--- BEGIN Provided text ---
See Randall v. The Zebra, 20 F. Cas. 241 (Cir. Ct.,
S.D.N.Y. 1861). The decision resulted from a collision between two ships
named the Planet and the Zebra off the southern point of
Hart Island. The owner of the Planet sued the Zebra in
libel. The Court below dismissed the action. The Circuit Court affirmed,
noting that there was evidence below supporting the proposition that the
two ships approached each other in nearly opposite directions. Thus, it
was not clear which ship was at fault.
The text of the decision appeared in the November 8, 1861 issue of the New
York Times. The text appears immediately below.
"Decisions in Admiralty on Appeal.
UNITED STATES CIRCUIT COURT.
Before Judge Nelson.
COLLISION - LOOKOUT.
J. Orlando Randall vs. The Sloop Zebra. -- NELSON, C. J.
-- The libel is filed in this case against the Zebra, to recover damages
for a collision off the southern point of Hart's Island, at the head of
the East River. Both vessels, the Planet and Zebra, were
bound for the eastward; the latter had come out of Cow Bay on the Long
Island shore, and was making her way to a point between City Island and
Hart's Island, on the opposite side of the river. The Planet had
passed City Island and the southern point of Hart's Island, making her way
into the Sound.
--- END Provided text ---
Exercises:
[a] Could you revise the Zebra collision account from "UNITED STATES CIRCUIT" up to and including "into the Sound.", putting "Comet" in place of "Planet"?
[b] Can you pick up the Zebra collision account from the point where it stops and carry it further?
--- BEGIN Data shown ---
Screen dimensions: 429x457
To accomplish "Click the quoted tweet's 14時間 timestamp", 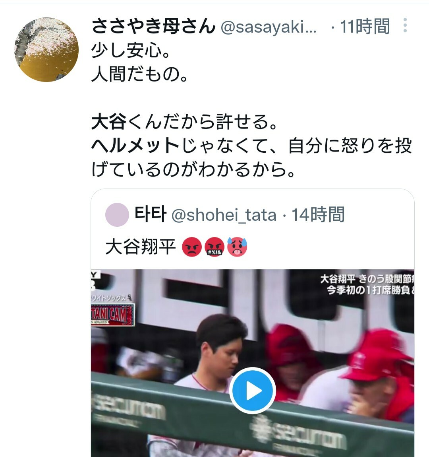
--- END Data shown ---
Written responses:
[a]
UNITED STATES CIRCUIT COURT.
Before Judge Nelson.
COLLISION - LOOKOUT.
J. Orlando Randall vs. The Sloop Zebra. -- NELSON, C. J.
-- The libel is filed in this case against the Zebra, to recover damages
for a collision off the southern point of Hart's Island, at the head of
the East River. Both vessels, the Comet and Zebra, were
bound for the eastward; the latter had come out of Cow Bay on the Long
Island shore, and was making her way to a point between City Island and
Hart's Island, on the opposite side of the river. The Comet had
passed City Island and the southern point of Hart's Island, making her way
into the Sound.

[b]
The wind was strong from the northwest, or a little north of northwest,
the Zebra close hauled to the wind, the Planet, perhaps,
two points free on the larboard, and the Zebra on the starboard
tack; and, while thus beating across the river, they came in contact, the
stem of the Zebra striking the starboard side of the Planet, some
twelve or fifteen feet from her stern.
It is claimed, on the part of the Planet, that the Zebra
was to the leeward, and that she was justified in the attempt to pass her
on her starboard side; and that the Zebra should have borne away,
and not kept her course till the collision happened. The Zebra
insists she was on the privileged tack, and was bound to keep her course,
and had a right to assume that the Planet would obey the rule of
navigation, bear away and pass on the larboard side. The Court below found
that the line of the two vessels was in nearly opposited directions, head
to head, and although there is some conflict in the evidence on this
point, we are inclined to think the weight of it is with the finding
below.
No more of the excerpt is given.